There are a lot of pathologists, which can lead to impaired endometrial receptivity. First of all, we need to identify the risk factors of endometrial pathology, and when we see a patient, we can ask about her case history, and we can determine these risk factors. I think there can be menstrual cycles disturbances, endocrine disorders, history of intrauterine interventions like abortions, curettage and pregnancy loss, usage of intrauterine contraception, chronic pelvic inflammatory diseases f.e. obstruction of the tubes, some of the gynaecological conditions like endometriosis, fibroids which also can influence the endometrial receptivity.
Sometimes when we know that patient has a risk factor, first, we recommend checking the uterine condition by hysteroscopy and the endometrial biopsy to reveal some pathology and to treat it if it is possible. We also can find endometrium that is not growing with normal doses of estrogens and in such cases, we have to prescribe higher doses of estrogens to prepare endometrium. Sometimes, we can also find endometrial polyps, they represent another endometrial growth disorder that may result from a hyperestrogenic state. If they find the polyps inside the uterine cavity, we need to remove it before the preparation is started. Also, we can find, endometrial lesions, and it can be another reason for implantation failures or pregnancy loss. We know that among infertile women, about 45% has chronic endometritis and in particular, these patients that have recurrent implantation failures. Chronic endometritis can be diagnosed during the histological examination, and in some cases, we can add immunohistochemistry to diagnose it, we can also try to find the bacteria which caused this pathology.

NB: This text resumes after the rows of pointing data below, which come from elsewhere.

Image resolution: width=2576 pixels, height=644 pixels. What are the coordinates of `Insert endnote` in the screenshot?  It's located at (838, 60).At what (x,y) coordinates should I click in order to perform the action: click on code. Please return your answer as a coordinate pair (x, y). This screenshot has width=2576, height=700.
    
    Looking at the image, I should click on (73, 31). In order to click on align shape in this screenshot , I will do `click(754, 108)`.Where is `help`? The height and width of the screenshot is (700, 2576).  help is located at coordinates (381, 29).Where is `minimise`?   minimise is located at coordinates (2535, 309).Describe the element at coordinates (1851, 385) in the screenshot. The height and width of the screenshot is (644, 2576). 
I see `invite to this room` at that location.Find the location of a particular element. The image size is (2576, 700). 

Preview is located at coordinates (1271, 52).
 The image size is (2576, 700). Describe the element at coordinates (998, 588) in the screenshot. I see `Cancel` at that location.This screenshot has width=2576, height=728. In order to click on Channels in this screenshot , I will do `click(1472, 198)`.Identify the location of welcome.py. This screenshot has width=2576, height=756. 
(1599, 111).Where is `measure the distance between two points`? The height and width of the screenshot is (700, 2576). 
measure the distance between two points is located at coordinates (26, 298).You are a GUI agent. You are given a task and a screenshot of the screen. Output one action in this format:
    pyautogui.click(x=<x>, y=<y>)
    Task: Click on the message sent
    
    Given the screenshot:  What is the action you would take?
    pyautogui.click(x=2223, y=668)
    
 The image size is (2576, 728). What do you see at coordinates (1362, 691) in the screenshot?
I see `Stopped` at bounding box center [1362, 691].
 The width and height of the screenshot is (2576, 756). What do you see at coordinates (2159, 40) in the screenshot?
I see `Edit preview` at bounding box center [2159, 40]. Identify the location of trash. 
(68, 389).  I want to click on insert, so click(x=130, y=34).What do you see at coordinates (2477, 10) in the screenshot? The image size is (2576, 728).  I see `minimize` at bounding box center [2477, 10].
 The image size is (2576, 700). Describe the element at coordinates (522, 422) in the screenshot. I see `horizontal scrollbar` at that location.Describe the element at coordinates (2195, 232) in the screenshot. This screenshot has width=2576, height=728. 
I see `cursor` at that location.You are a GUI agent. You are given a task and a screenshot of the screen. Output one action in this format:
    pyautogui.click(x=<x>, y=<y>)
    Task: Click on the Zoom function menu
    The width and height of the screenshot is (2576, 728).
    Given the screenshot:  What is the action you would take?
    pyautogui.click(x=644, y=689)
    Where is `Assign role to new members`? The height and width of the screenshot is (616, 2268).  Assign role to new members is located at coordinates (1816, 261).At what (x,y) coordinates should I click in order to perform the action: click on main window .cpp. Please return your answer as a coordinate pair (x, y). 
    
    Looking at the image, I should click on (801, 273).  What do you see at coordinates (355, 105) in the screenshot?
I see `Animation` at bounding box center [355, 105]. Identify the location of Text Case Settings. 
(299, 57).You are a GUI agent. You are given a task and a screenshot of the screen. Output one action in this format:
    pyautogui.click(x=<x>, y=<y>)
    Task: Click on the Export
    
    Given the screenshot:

Sometimes we cannot find any bacteria, we can just find a proportion of normal bacteria in the reproductive tract, and this also can lead to this chronic inflammation. If you find chronic endometritis, we need to treat it before we start preparation. I also need to say a few words about a common gynaecological disease which is uterine fibroids, and if they find submucosal fibroid which is protruding the uterine cavity into the endometrium, it should be removed before they start endometrium preparation. If we’re talking about another type of fibroids, we can remove them or not, it depends on the size, its location, so not all of them need to be removed. Submucosal fibroids, on the other hand, should be removed in every case.